◆ **RECORDS PROVIDED**:
┄┄┄┄┄┄
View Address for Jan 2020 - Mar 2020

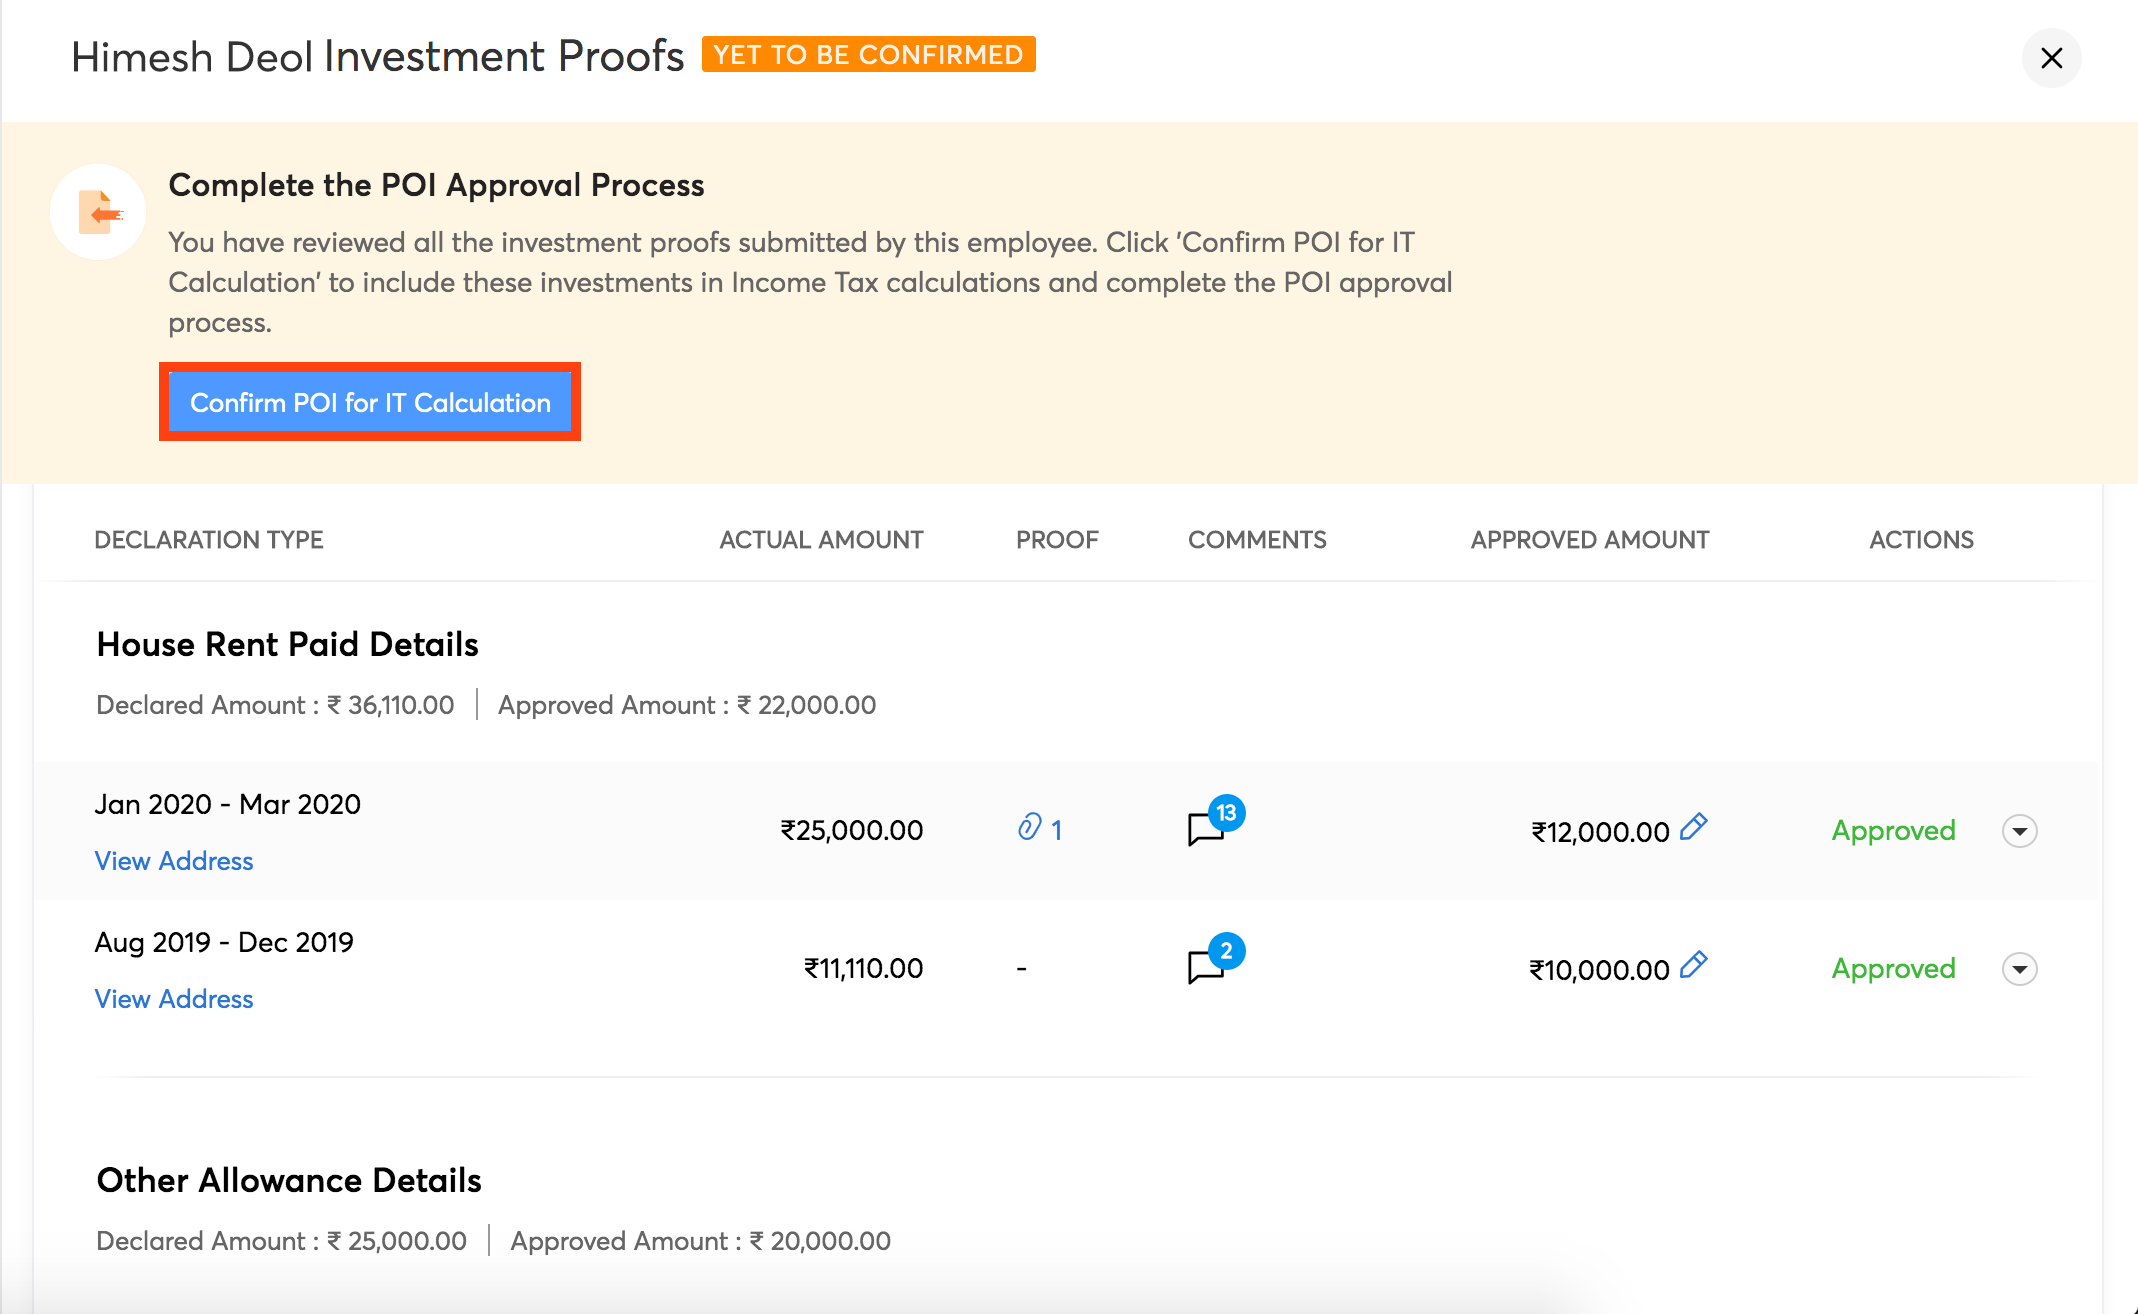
┄┄┄┄┄┄
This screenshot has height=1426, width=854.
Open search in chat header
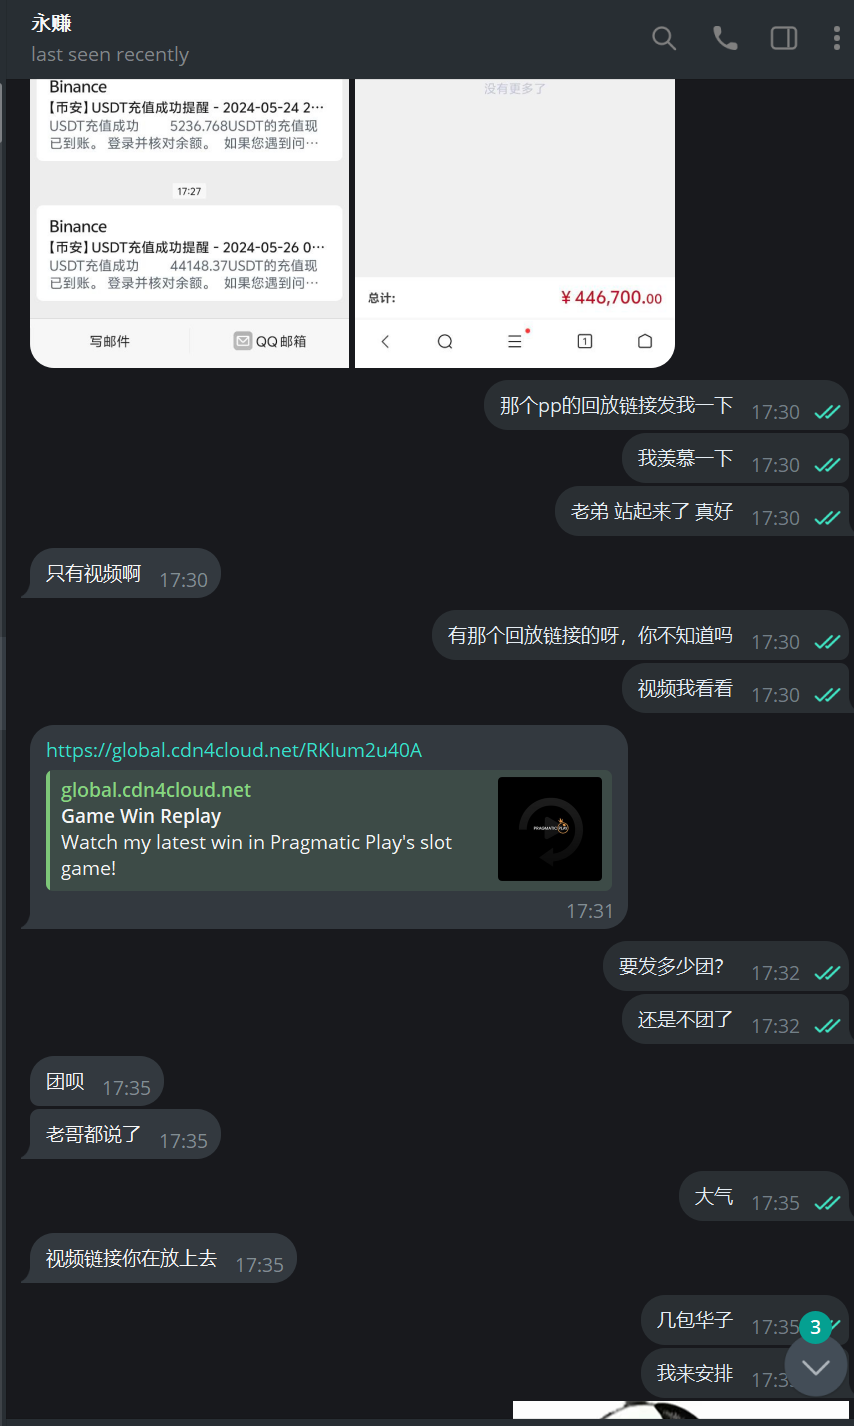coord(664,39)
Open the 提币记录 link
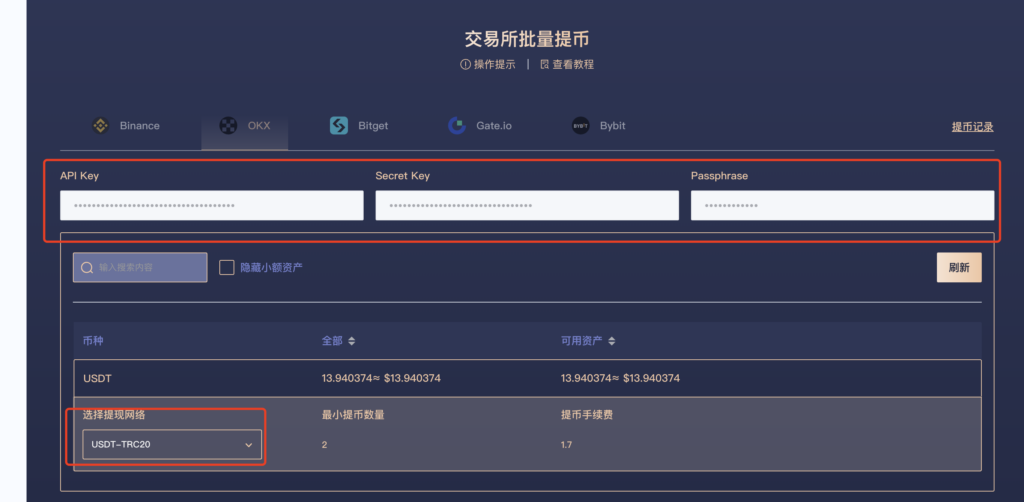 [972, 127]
┄┄┄┄┄┄
Return every line of the entries above that contains the word "Open".

Open search in chat header
Open the 提币记录 link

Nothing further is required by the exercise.